:: Quoted passage ::
Onyx Pharmaceuticals Inc. (ONXX), which has seen its shares double after the approval of the blood-cancer drug Kyprolis in July, is on the hunt for new drugs to add to its pipeline.

"We've got great prospects for this company, so there is every indication that we should just keep going on our own," Chief Executive N. Anthony Coles said in an interview after the firm's investor meeting in New York Thursday. "The way to build a successful, sustainable business is through acquisitions, either companies or products -- even licensing deals."

The strategy is intended to help Onyx transform itself from a drug development shop dependent on partners like Bayer AG (BAYRY) to shoulder sales costs to a full-fledged pharmaceutical company with its own sales organization and multiple revenue streams. Mr. Coles said he's interested in acquiring more biopharmaceutical drugs, which can be sold at premium prices, but are also more costly to develop and manufacture.

:: Exercise ::
Revise the stretch of the Onyx article from "The strategy is" through "develop and manufacture.", changing "sales organization" to "commercial organization". Answer from the article about Onyx Pharmaceuticals alone.

:: Record excerpts ::
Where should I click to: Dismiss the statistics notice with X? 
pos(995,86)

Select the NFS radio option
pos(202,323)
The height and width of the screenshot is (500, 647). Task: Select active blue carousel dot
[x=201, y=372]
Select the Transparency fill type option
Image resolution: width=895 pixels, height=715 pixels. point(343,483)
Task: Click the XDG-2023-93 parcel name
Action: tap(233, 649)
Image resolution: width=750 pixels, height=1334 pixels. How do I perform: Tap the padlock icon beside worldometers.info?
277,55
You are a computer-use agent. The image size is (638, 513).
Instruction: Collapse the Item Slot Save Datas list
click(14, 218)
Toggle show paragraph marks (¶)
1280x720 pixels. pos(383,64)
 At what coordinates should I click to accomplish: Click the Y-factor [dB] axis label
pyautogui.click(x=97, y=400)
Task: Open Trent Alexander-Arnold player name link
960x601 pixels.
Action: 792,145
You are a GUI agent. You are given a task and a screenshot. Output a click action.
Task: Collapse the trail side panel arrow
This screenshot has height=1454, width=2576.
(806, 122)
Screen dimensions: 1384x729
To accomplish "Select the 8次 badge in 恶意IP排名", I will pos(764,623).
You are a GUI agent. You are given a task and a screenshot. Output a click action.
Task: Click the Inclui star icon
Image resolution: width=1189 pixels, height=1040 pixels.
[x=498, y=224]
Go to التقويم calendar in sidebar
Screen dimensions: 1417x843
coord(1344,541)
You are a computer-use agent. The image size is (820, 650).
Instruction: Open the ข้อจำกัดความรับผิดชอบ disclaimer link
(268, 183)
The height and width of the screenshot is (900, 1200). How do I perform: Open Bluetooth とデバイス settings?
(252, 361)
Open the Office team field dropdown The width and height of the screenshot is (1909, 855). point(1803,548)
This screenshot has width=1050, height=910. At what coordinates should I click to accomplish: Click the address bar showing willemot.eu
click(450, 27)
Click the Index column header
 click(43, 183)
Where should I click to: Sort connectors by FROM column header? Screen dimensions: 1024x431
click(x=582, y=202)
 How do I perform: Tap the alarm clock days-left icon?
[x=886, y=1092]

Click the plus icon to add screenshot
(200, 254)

:: Solution ::
The strategy is intended to help Onyx transform itself from a drug development shop dependent on partners like Bayer AG (BAYRY) to shoulder sales costs to a full-fledged pharmaceutical company with its own commercial organization and multiple revenue streams. Mr. Coles said he's interested in acquiring more biopharmaceutical drugs, which can be sold at premium prices, but are also more costly to develop and manufacture.